Auf seine Spur kamen Zielfahnder aus Deutschland. Der Angeklagte besuchte öfters eine Kinderporno-Tauschbörse im Internet. Bei den Ermittlern schrillten die Alarmglocken. Seine IP-Adresse führte die Polizei nach Luxemburg. Sie informierten die Kollegen.
Durch Ermittlungen bei einem luxemburgischen Internetanbieter stießen sie schlußendlich auf den Mann. Bei den Durchsuchungen gestand er kinderpornographische Material zu besitzen, erklärte ein Ermittler vor Gericht.
Masturbiert
Er war fünf Jahre auf der Sharing-Plattform aktiv und besaß Filme und Fotos von Kindern im Alter zwischen sechs und zwölf Jahren. Er gab auch zu, dass er zu dem Material masturbiere, so der Ermittler. Der Mann sah es zu dem Zeitpunkt aber noch nicht ein, dass dies etwas Schlimmes sei.

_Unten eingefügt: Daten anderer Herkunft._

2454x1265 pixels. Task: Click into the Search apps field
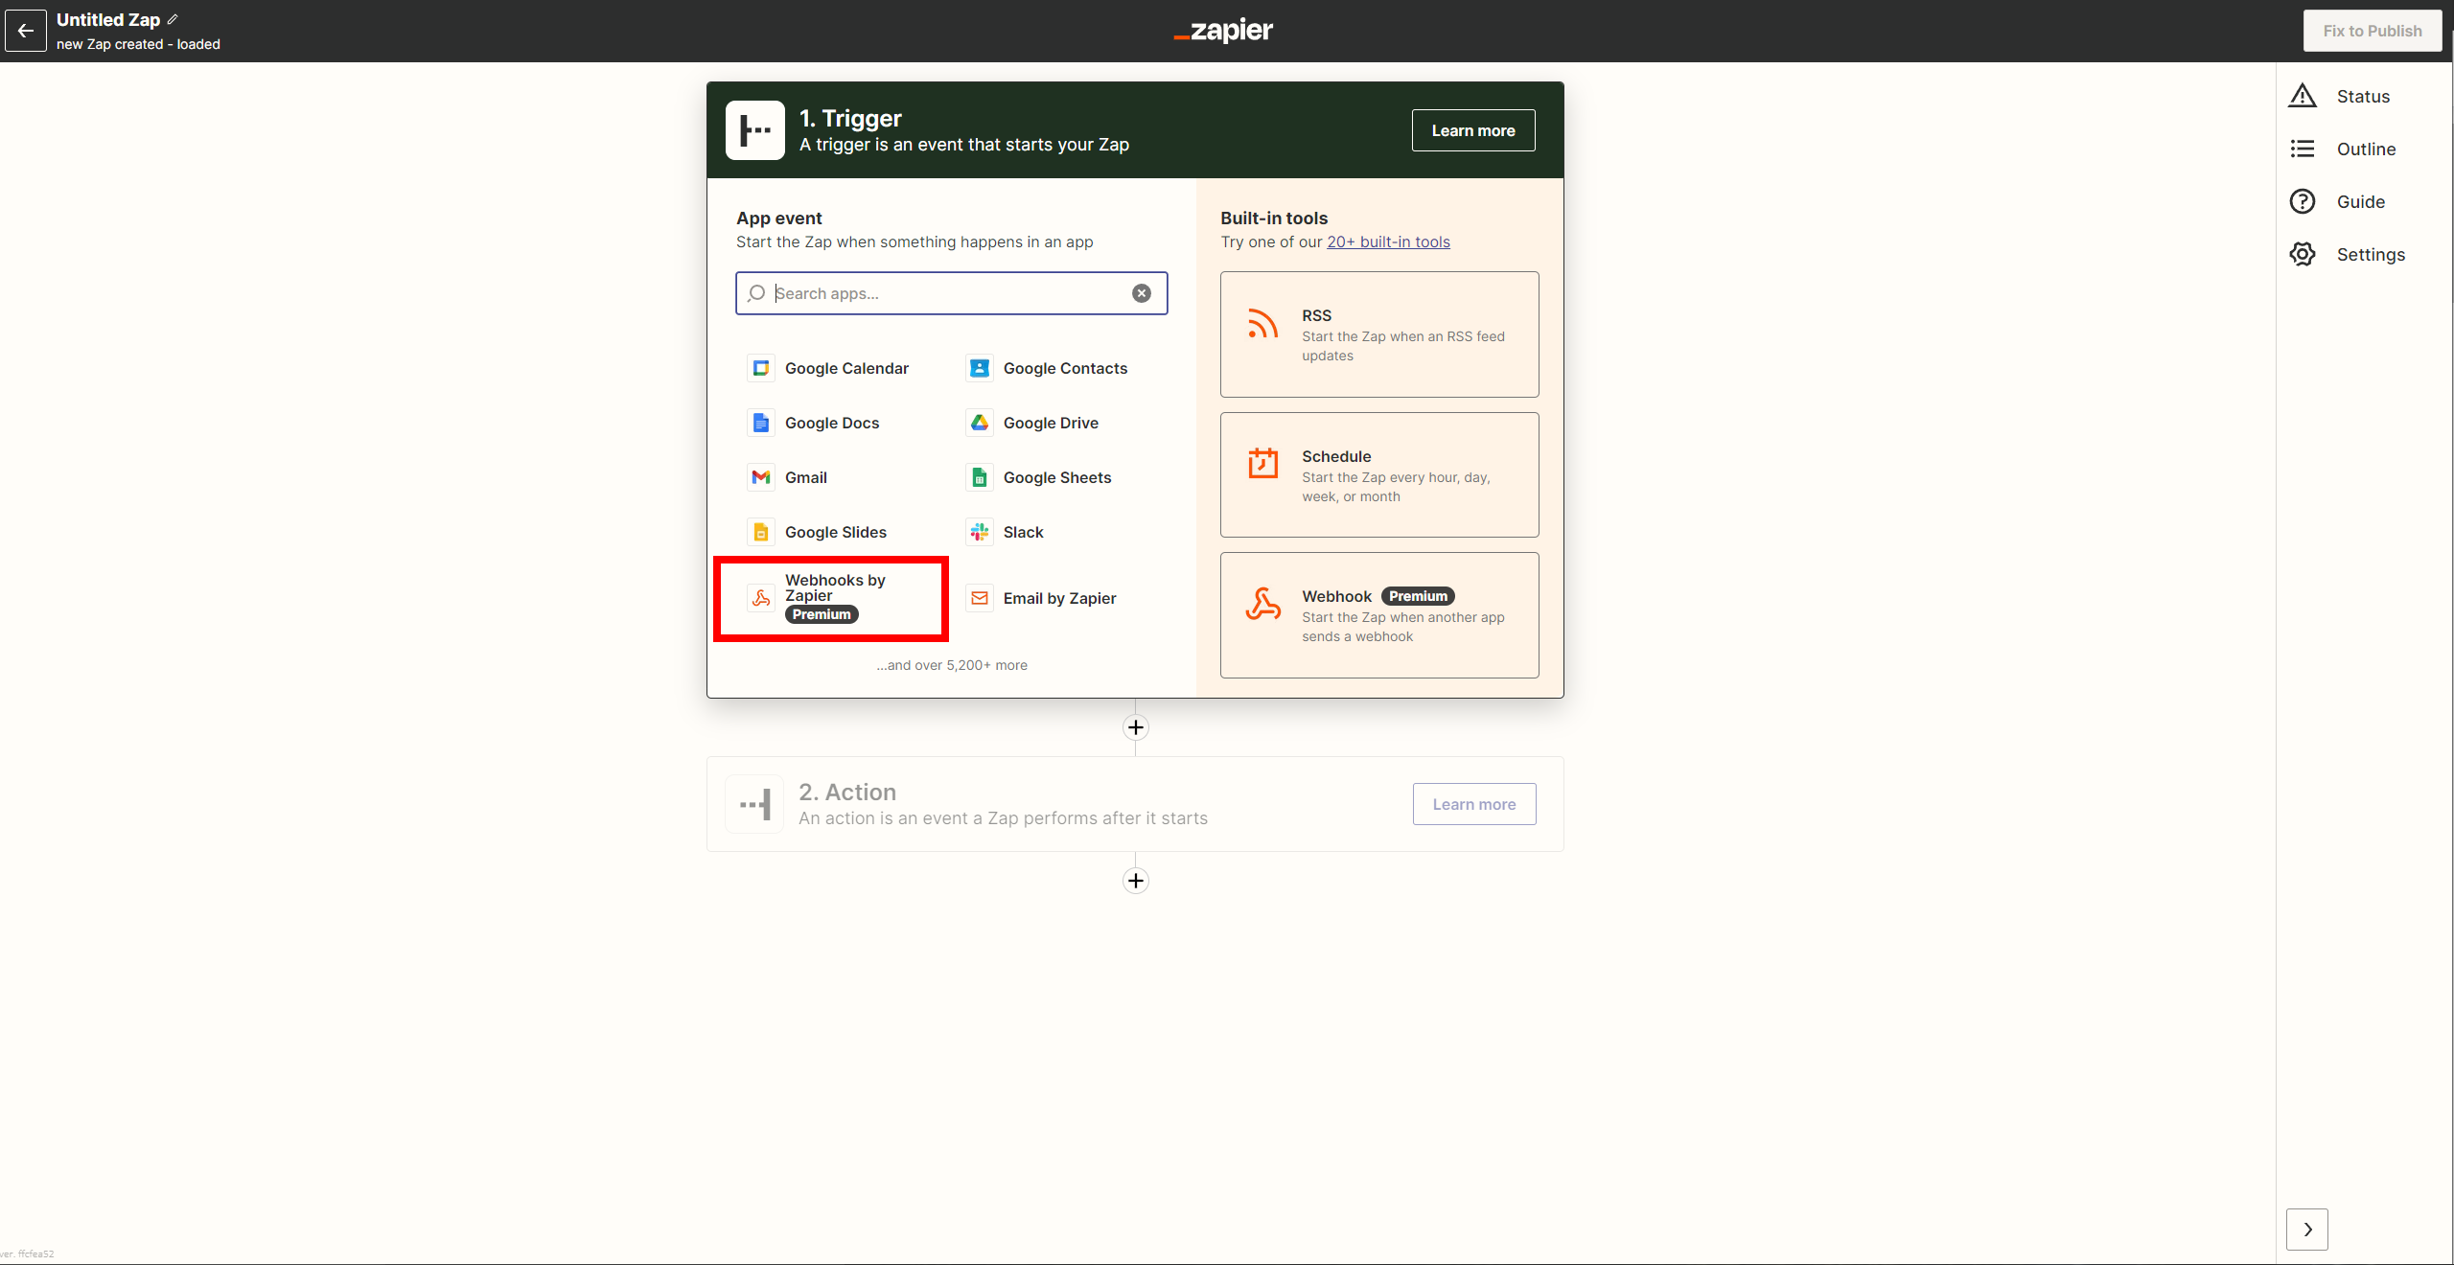pos(949,293)
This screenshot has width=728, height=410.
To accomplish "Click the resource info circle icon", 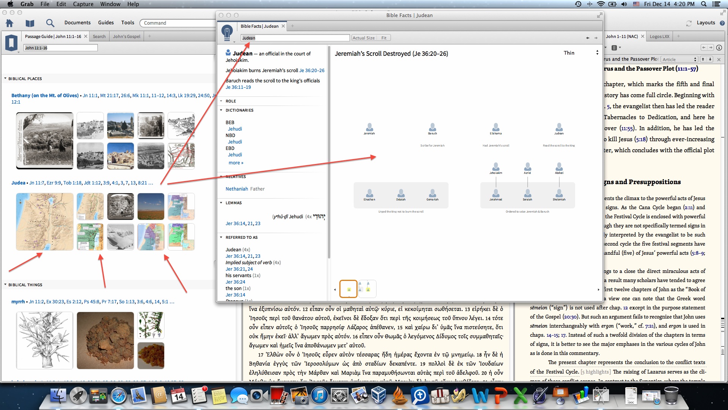I will pyautogui.click(x=719, y=47).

Besonders brisant: Er sammelte Nacktbilder von seiner eigenen Tochter und deren Freundin. Zum Teil waren sie in Reizwäsche gekleidet. Auch Fotos von der schlafenden Freundin der Tochter wurden gefunden. Dabei ist seine Hand auf den Genitalien des Mädchens zusehen.
Die Ermittler erklärten vor Gericht, dass sie weitere Fotos von anderen Mädchen fanden. Es soll sich um drei Minderjährige aus dem näherem Umfeld des Angeklagten handeln.
Hineingerutscht
Der Psychiater erklärte in seiner Expertise, dass der Mann den Schaden seines Handelns nicht eingesehen habe. Er sei in die ganze Sache hineingerutscht, verteidigte sich der Angeklagte gegenüber dem Psychiater. Er sei verführt worden, sagte er. Die psychiatrische Expertise beschreibt die Taten des Mannes als perverses Verhalten. Die Behandlung sei schwierig, so der Experte, und das Rückfallrisiko sei hoch.
Der Beschuldigte entschuldigte sich bei einer der Opferfamilien. Er beteuerte alle Therapien mitzumachen, die notwendig wären.
Die Anwältin eines Opfers forderte 10.000 Euro Entschädigung. Die Staatsanwaltschaft fordert für den Mann acht Jahre Gefängnis. Zusätzlich müsse sichergestellt werden, dass der Angeklagte nicht mehr in Kontakt mit Minderjährigen komme, so die Staatsanwältin.
Der Anwalt des Angeklagten plädierte zuvor für eine Strafminderung. Seine Begründung: Pädophilie sei eine Krankheit. Zudem habe sein Mandant keine Einträge im Strafregister. Das Urteil wird am 5. Mai gesprochen.